## What is expected
From the entries provided below, copy each line that contains the word "Switch".
##########
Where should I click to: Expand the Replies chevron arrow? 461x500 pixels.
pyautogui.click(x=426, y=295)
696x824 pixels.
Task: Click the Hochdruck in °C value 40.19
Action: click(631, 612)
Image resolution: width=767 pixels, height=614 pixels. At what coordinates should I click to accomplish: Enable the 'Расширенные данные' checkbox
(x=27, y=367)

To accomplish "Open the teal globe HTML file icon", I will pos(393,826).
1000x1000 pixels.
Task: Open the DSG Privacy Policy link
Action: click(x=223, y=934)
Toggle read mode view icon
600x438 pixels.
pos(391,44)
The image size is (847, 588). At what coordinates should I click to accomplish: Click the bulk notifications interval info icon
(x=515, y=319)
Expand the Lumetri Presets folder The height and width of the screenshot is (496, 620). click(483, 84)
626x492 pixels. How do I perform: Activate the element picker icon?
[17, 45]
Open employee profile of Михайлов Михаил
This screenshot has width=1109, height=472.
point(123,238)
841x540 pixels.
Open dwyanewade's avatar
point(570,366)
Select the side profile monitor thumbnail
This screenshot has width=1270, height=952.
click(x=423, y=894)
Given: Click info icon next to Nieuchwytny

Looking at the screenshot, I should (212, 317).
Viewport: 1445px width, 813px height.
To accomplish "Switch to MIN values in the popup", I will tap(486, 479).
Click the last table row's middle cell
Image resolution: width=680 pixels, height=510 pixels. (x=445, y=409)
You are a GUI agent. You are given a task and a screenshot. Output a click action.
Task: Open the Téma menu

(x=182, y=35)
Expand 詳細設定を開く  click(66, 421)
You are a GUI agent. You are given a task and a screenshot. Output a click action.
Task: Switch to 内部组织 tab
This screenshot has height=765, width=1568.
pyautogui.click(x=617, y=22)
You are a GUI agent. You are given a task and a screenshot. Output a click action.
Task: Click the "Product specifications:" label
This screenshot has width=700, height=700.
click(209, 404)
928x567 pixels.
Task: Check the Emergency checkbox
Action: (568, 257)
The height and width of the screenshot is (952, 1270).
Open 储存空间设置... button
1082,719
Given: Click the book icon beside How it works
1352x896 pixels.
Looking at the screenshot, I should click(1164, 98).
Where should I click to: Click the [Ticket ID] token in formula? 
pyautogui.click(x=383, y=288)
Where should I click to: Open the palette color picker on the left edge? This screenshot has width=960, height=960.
##########
## Answer to the problem
To accomplish "Switch to MIN values in the popup", I will tap(486, 479).
Task: Switch to 内部组织 tab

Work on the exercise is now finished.